The Untouchable Sheriff?
What happens when the Sheriff has constitutional terms that limits oversight to just the voters? It can and has gone terribly wrong here in LA County. Often I have stood up for officers that had to shoot in a split second decision. Or to leave them room to work to protect us. But that very same inclination compels me to Page these stories.
Our oversight of the law enforcement must be a bit stronger than their authority. In this instance we may have that backwards.
There came a point during the 2012 hearings of the Los Angeles County Citizens’ Commission on Jail Violence when the panel’s lead counsel, Richard Drooyan, asked Sheriff Lee Baca how he was to be held to answer for mistreatment of inmates, poor supervision of his jail deputies and in fact everything that goes wrong at the Sheriff’s Department.
“Don’t elect me,” Baca answered.
It’s an odd system.

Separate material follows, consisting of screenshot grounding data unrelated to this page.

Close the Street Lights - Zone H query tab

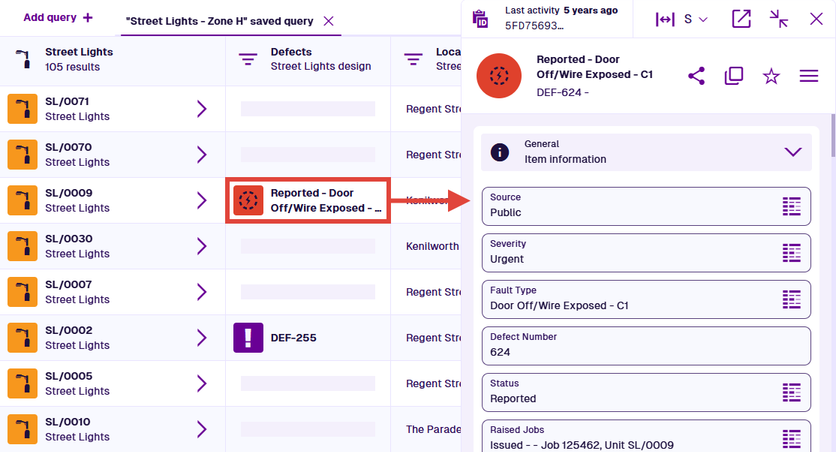[x=329, y=21]
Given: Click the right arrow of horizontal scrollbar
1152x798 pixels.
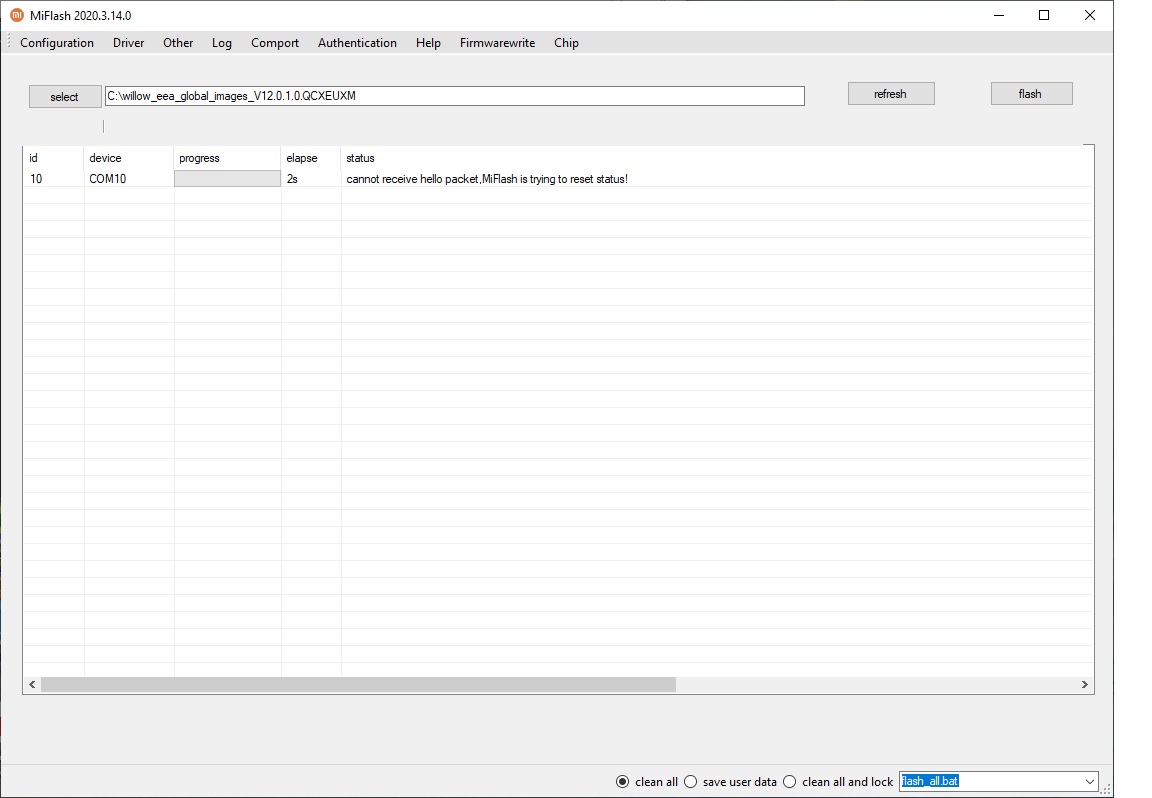Looking at the screenshot, I should (1085, 685).
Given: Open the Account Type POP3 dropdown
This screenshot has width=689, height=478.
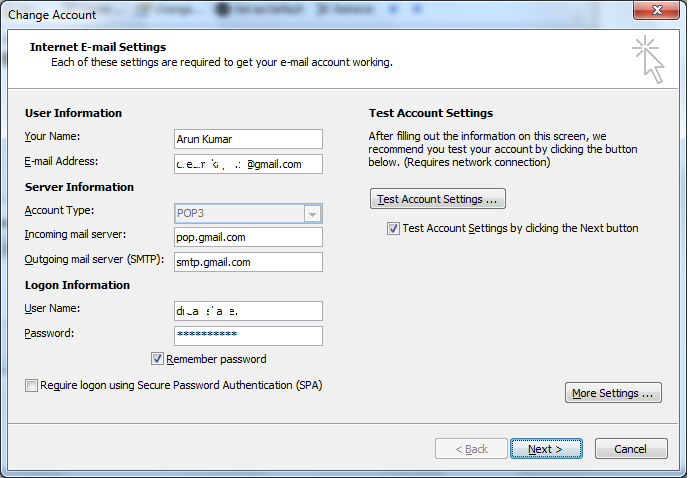Looking at the screenshot, I should coord(313,214).

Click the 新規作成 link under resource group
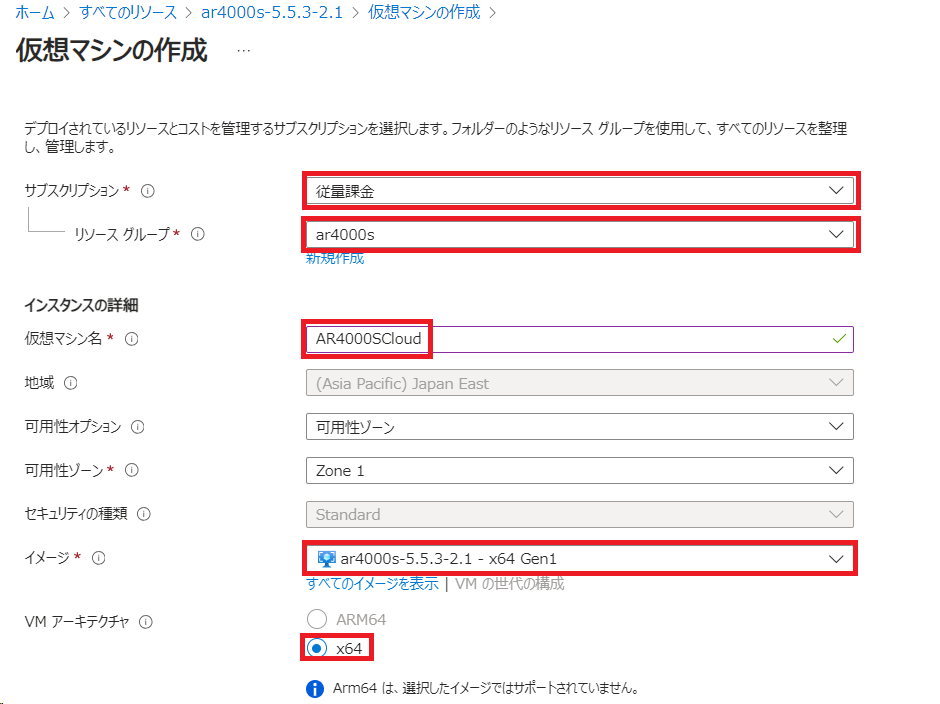(x=334, y=258)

The sheriff leads a paramilitary agency of uniformed law enforcement officers with the authority to arrest and use deadly force. But unlike his city counterparts — police chiefs who must report to mayors, city councils or oversight commissions, and sometimes all three — the sheriff labors under no real oversight at all. He wears a badge but is, in fact, a politician. He need never appear at a Board of Supervisors hearing or send the supervisors a report unless he deems it in his interest to do so. The board’s formal power over him covers only his budget; yet the board must govern the county and pay its bills, including millions of dollars in liabilities racked up by deputies who wrongfully injure people, whether by driving while intoxicated or beating up inmates or many misdeeds in between.
That structure of an independently elected sheriff has been at the heart of the board’s quandary in the wake of the jail violence revelations and the investigation, hearings and scathing report by the commission, as well as the civil damage awards against jail supervisors and, now, the federal indictment and arrest of 18 deputies on charges that include obstruction of justice.